As China's economic boom continued, there suddenly stirred a social movement analogous to the West's Renaissance. In every metro station, desperate youths cupping Newton' "Mathmetical principles of natural philosophy" in their palms or noiselessly memorizing chapters of "On Origin of Species" are just a part of the campaign for the revival of Mr.Sai (a phonetic abbreviation of "science"). The reality was: after nearly fifty years of intellectual confinement where all literature save Mao's little red book and Karl Marx's manifesto was rendered "poisonous" to one's spiritual well-being, people everywhere cheered in delight when cargoes of writings arrived from the Pacific. "The dragon is awake," a popular rock song chants, and with it, came the first glimpse of hope at free-will for many. My grandfather, though a math professor, had since young dreamed of becoming an engineer. After China's foreign policy reform, he was provided the necessary resources to explore this interest. Whilst recovering from the investment catastrophe, Grandpa returned to the college where he once taught and entered a partnership with the laboratory manager. After much deliberation, Grandpa accepted the project of designing electronic toy instruments, which, if approved by the company that initiated the contract, will bring significant revenue to Grandpa's account. Thus, Grandpa again fell back into the ruinous lifestyle of four-hour sleep rountines and minimal aliments. Yet, his unwavering passion for science, coupled with a diligence unfaltered by years, incited impressive progress on his project. Within two months, his prototype was finished, and it took only another week for the company to send out the approval along with the much-anticipated check. The lab manager was more than pleased upon hearing the news, as our family gathered for a grand celebration.

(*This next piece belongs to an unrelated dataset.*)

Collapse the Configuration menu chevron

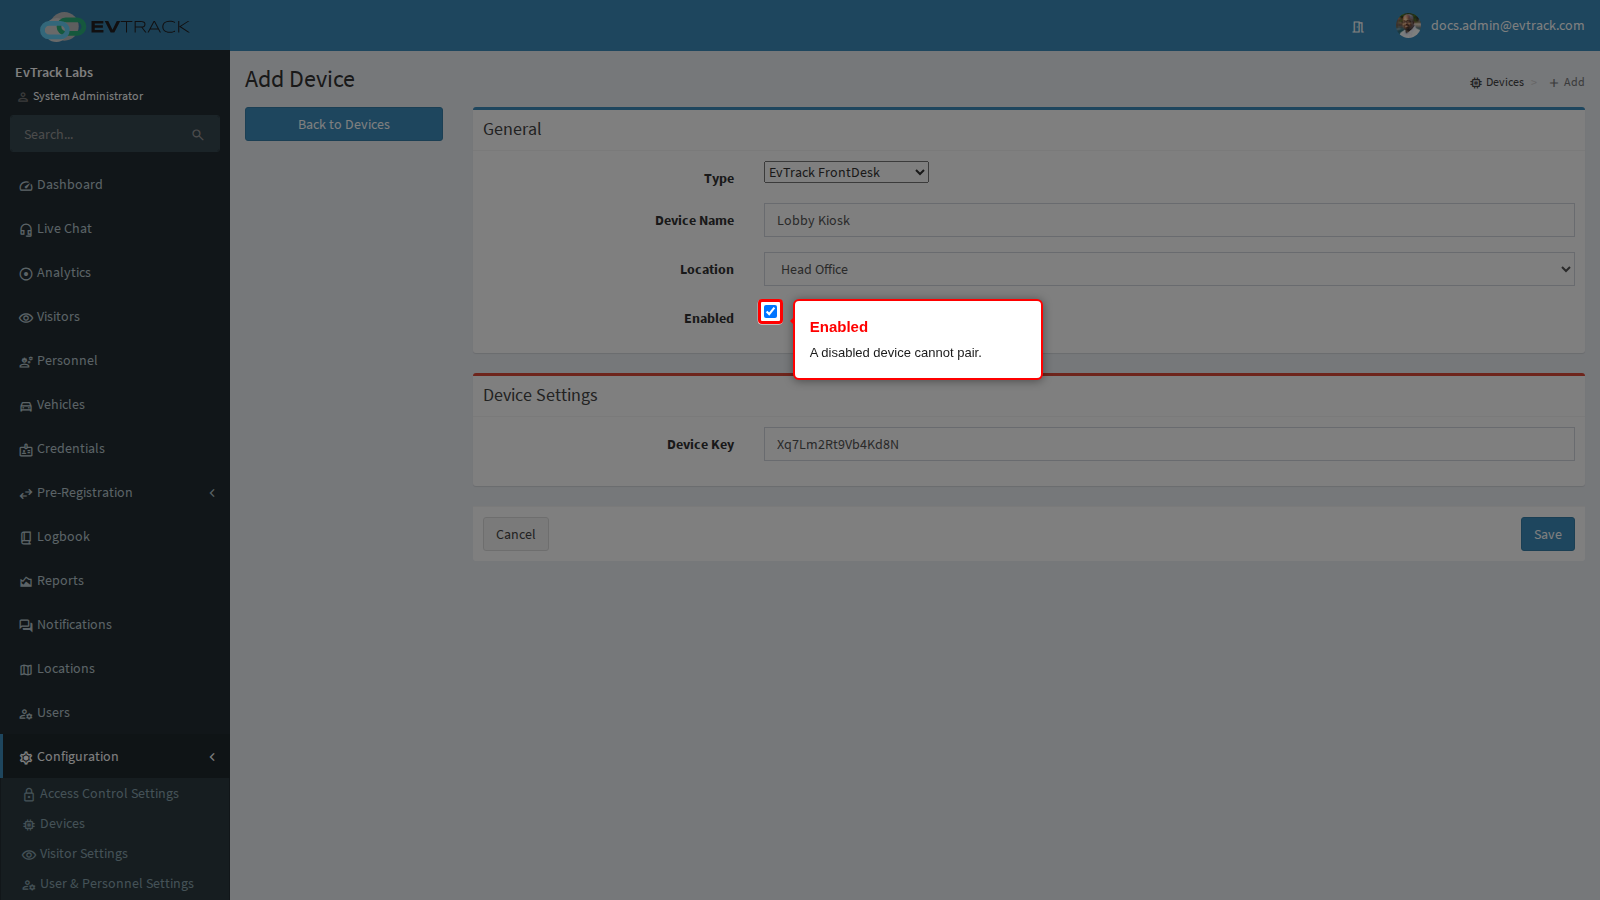coord(212,757)
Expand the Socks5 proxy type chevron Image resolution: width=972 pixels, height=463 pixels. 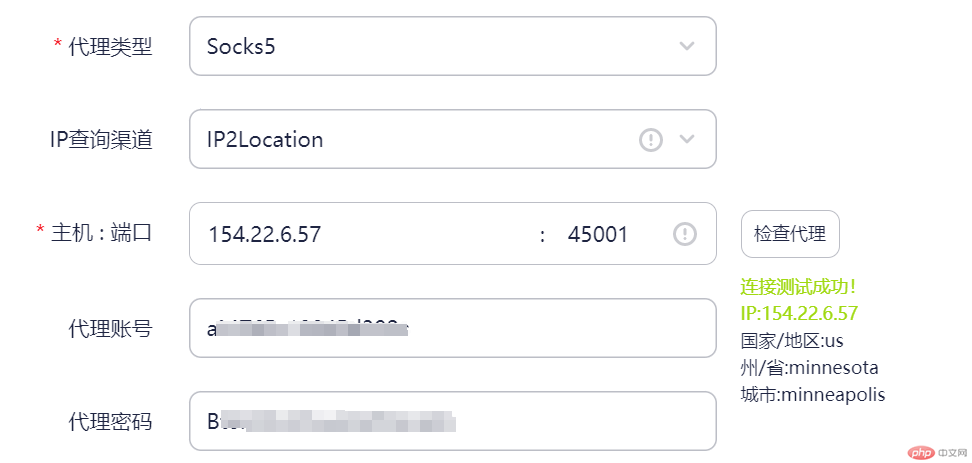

It was only the next day that my grandpa, after unable to wake up from bed, was diagnosed with Type II Diabetes.
Fortunately, his earnings were enough to cover immediate treatment, and now he lives healthly in a renovated apartment. As we revisited those memories on the phone, I was frankly, a bit surprised to learn of his involvement in the community choir, which, aside from holding practices, frequently visit hospitals and shelters to nurse the less fortunate. He later explained that after experiencing life's pleasures and pains, reflection and giving through music felt like the greatest gift.
Then last week or so, Grandpa received a golden badge, along with some monetary award, from the city officials in recognition of his volunteering work. Having witnessed and contributed to the ceaseless growth of his country day after day, grandfather was finally crowned a knight.